## begin Supplied data

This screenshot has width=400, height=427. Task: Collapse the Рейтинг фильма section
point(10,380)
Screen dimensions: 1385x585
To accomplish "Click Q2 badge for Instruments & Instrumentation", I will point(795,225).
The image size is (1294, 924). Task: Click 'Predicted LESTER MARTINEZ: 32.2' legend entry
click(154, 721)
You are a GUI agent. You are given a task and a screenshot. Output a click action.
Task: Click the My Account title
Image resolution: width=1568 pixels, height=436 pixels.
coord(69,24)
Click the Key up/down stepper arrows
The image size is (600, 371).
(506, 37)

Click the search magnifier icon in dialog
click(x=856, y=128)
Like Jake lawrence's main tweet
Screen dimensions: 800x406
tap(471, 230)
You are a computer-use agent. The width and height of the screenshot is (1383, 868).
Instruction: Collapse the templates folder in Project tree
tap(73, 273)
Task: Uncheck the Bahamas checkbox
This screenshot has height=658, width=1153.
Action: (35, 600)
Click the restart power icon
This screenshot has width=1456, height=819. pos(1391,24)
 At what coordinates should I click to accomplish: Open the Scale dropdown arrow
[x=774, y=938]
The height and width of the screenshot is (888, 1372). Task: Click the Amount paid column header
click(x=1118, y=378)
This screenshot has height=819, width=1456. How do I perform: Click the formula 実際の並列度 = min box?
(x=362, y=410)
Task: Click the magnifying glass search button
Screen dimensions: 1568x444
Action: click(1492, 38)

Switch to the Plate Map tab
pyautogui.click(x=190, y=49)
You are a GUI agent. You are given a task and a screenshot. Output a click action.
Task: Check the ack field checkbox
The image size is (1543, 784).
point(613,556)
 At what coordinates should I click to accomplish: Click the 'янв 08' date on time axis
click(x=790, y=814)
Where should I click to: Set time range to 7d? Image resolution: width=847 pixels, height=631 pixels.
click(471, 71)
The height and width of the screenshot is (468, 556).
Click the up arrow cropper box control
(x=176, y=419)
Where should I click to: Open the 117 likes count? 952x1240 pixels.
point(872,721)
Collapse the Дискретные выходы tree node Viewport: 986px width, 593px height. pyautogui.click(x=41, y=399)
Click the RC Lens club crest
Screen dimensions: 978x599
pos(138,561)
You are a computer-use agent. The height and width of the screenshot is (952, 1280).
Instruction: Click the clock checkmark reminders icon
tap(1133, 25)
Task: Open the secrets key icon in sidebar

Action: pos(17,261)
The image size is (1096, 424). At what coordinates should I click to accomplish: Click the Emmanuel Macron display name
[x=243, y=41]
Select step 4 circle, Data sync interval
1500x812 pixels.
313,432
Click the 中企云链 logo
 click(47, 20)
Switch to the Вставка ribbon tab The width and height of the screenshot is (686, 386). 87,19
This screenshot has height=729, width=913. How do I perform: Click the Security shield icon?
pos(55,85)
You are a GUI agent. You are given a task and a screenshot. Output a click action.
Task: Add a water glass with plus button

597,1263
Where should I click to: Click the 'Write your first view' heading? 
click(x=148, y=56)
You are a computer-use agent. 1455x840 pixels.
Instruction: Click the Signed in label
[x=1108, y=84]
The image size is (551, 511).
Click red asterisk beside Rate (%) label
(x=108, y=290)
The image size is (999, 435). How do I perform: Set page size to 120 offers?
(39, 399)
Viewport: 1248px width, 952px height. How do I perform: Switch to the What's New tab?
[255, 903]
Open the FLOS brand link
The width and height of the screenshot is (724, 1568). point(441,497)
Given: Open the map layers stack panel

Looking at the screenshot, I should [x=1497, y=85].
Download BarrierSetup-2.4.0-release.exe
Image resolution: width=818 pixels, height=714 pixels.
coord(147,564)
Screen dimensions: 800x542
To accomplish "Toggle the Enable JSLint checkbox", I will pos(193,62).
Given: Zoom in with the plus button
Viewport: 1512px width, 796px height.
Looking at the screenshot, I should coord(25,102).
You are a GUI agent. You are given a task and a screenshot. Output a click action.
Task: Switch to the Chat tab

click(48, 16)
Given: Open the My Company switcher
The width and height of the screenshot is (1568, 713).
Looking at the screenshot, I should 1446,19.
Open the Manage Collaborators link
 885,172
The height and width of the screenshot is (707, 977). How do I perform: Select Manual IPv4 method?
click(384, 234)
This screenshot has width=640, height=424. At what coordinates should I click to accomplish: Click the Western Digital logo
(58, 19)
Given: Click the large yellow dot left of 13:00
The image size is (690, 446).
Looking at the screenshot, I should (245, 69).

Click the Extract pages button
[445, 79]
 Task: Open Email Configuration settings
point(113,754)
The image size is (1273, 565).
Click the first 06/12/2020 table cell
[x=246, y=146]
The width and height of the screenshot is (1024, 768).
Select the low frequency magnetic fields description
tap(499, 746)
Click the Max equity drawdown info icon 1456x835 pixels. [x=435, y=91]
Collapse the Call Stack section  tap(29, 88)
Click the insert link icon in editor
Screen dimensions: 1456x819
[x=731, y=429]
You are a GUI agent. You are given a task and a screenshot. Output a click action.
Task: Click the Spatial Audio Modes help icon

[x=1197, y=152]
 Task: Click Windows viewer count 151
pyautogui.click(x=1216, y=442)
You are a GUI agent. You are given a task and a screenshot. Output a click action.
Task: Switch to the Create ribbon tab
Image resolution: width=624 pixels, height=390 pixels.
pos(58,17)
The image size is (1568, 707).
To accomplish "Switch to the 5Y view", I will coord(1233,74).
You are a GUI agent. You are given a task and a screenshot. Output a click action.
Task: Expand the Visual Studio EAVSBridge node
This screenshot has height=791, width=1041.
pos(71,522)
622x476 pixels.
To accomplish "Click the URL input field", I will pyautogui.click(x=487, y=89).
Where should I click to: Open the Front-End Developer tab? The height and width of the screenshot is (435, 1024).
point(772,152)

## end Supplied data

Format every line of the records above as a numbered list, leaving out blank lines.

#### [Expected output]
1. This screenshot has width=400, height=427. Task: Collapse the Рейтинг фильма section
2. point(10,380)
3. Screen dimensions: 1385x585
4. To accomplish "Click Q2 badge for Instruments & Instrumentation", I will point(795,225).
5. The image size is (1294, 924). Task: Click 'Predicted LESTER MARTINEZ: 32.2' legend entry
6. click(154, 721)
7. You are a GUI agent. You are given a task and a screenshot. Output a click action.
8. Task: Click the My Account title
9. Image resolution: width=1568 pixels, height=436 pixels.
10. coord(69,24)
11. Click the Key up/down stepper arrows
12. The image size is (600, 371).
13. (506, 37)
14. Click the search magnifier icon in dialog
15. click(x=856, y=128)
16. Like Jake lawrence's main tweet
17. Screen dimensions: 800x406
18. tap(471, 230)
19. You are a computer-use agent. The width and height of the screenshot is (1383, 868).
20. Instruction: Collapse the templates folder in Project tree
21. tap(73, 273)
22. Task: Uncheck the Bahamas checkbox
23. This screenshot has height=658, width=1153.
24. Action: (35, 600)
25. Click the restart power icon
26. This screenshot has width=1456, height=819. pos(1391,24)
27.  At what coordinates should I click to accomplish: Open the Scale dropdown arrow
28. [x=774, y=938]
29. The height and width of the screenshot is (888, 1372). Task: Click the Amount paid column header
30. click(x=1118, y=378)
31. This screenshot has height=819, width=1456. How do I perform: Click the formula 実際の並列度 = min box?
32. (x=362, y=410)
33. Task: Click the magnifying glass search button
34. Screen dimensions: 1568x444
35. Action: click(1492, 38)
36. Switch to the Plate Map tab
37. pyautogui.click(x=190, y=49)
38. You are a GUI agent. You are given a task and a screenshot. Output a click action.
39. Task: Check the ack field checkbox
40. The image size is (1543, 784).
41. point(613,556)
42.  At what coordinates should I click to accomplish: Click the 'янв 08' date on time axis
43. click(x=790, y=814)
44. Where should I click to: Set time range to 7d? Image resolution: width=847 pixels, height=631 pixels.
45. click(471, 71)
46. The height and width of the screenshot is (468, 556).
47. Click the up arrow cropper box control
48. (x=176, y=419)
49. Where should I click to: Open the 117 likes count? 952x1240 pixels.
50. point(872,721)
51. Collapse the Дискретные выходы tree node Viewport: 986px width, 593px height. pyautogui.click(x=41, y=399)
52. Click the RC Lens club crest
53. Screen dimensions: 978x599
54. pos(138,561)
55. You are a computer-use agent. The height and width of the screenshot is (952, 1280).
56. Instruction: Click the clock checkmark reminders icon
57. tap(1133, 25)
58. Task: Open the secrets key icon in sidebar
59. Action: pos(17,261)
60. The image size is (1096, 424). At what coordinates should I click to accomplish: Click the Emmanuel Macron display name
61. [x=243, y=41]
62. Select step 4 circle, Data sync interval
63. 1500x812 pixels.
64. 313,432
65. Click the 中企云链 logo
66.  click(47, 20)
67. Switch to the Вставка ribbon tab The width and height of the screenshot is (686, 386). 87,19
68. This screenshot has height=729, width=913. How do I perform: Click the Security shield icon?
69. pos(55,85)
70. You are a GUI agent. You are given a task and a screenshot. Output a click action.
71. Task: Add a water glass with plus button
72. 597,1263
73. Where should I click to: Click the 'Write your first view' heading? 
74. click(x=148, y=56)
75. You are a computer-use agent. 1455x840 pixels.
76. Instruction: Click the Signed in label
77. [x=1108, y=84]
78. The image size is (551, 511).
79. Click red asterisk beside Rate (%) label
80. (x=108, y=290)
81. The image size is (999, 435). How do I perform: Set page size to 120 offers?
82. (39, 399)
83. Viewport: 1248px width, 952px height. How do I perform: Switch to the What's New tab?
84. [255, 903]
85. Open the FLOS brand link
86. The width and height of the screenshot is (724, 1568). point(441,497)
87. Given: Open the map layers stack panel
88. Looking at the screenshot, I should [x=1497, y=85].
89. Download BarrierSetup-2.4.0-release.exe
90. Image resolution: width=818 pixels, height=714 pixels.
91. coord(147,564)
92. Screen dimensions: 800x542
93. To accomplish "Toggle the Enable JSLint checkbox", I will pos(193,62).
94. Given: Zoom in with the plus button
95. Viewport: 1512px width, 796px height.
96. Looking at the screenshot, I should coord(25,102).
97. You are a GUI agent. You are given a task and a screenshot. Output a click action.
98. Task: Switch to the Chat tab
99. click(48, 16)
100. Given: Open the My Company switcher
101. The width and height of the screenshot is (1568, 713).
102. Looking at the screenshot, I should 1446,19.
103. Open the Manage Collaborators link
104.  885,172
105. The height and width of the screenshot is (707, 977). How do I perform: Select Manual IPv4 method?
106. click(384, 234)
107. This screenshot has width=640, height=424. At what coordinates should I click to accomplish: Click the Western Digital logo
108. (58, 19)
109. Given: Click the large yellow dot left of 13:00
110. The image size is (690, 446).
111. Looking at the screenshot, I should (245, 69).
112. Click the Extract pages button
113. [445, 79]
114.  Task: Open Email Configuration settings
115. point(113,754)
116. The image size is (1273, 565).
117. Click the first 06/12/2020 table cell
118. [x=246, y=146]
119. The width and height of the screenshot is (1024, 768).
120. Select the low frequency magnetic fields description
121. tap(499, 746)
122. Click the Max equity drawdown info icon 1456x835 pixels. [x=435, y=91]
123. Collapse the Call Stack section  tap(29, 88)
124. Click the insert link icon in editor
125. Screen dimensions: 1456x819
126. [x=731, y=429]
127. You are a GUI agent. You are given a task and a screenshot. Output a click action.
128. Task: Click the Spatial Audio Modes help icon
129. [x=1197, y=152]
130.  Task: Click Windows viewer count 151
131. pyautogui.click(x=1216, y=442)
132. You are a GUI agent. You are given a task and a screenshot. Output a click action.
133. Task: Switch to the Create ribbon tab
134. Image resolution: width=624 pixels, height=390 pixels.
135. pos(58,17)
136. The image size is (1568, 707).
137. To accomplish "Switch to the 5Y view", I will coord(1233,74).
138. You are a GUI agent. You are given a task and a screenshot. Output a click action.
139. Task: Expand the Visual Studio EAVSBridge node
140. This screenshot has height=791, width=1041.
141. pos(71,522)
142. 622x476 pixels.
143. To accomplish "Click the URL input field", I will pyautogui.click(x=487, y=89).
144. Where should I click to: Open the Front-End Developer tab? The height and width of the screenshot is (435, 1024).
145. point(772,152)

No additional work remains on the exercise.